### [Exercise instructions]
Rewrite the data with every "Task" changed to "Instruction", keeping everything else the same.

### [Dataset entries]
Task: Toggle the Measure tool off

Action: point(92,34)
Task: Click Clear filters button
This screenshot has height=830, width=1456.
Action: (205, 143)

### [Final answer]
Instruction: Toggle the Measure tool off

Action: point(92,34)
Instruction: Click Clear filters button
This screenshot has height=830, width=1456.
Action: (205, 143)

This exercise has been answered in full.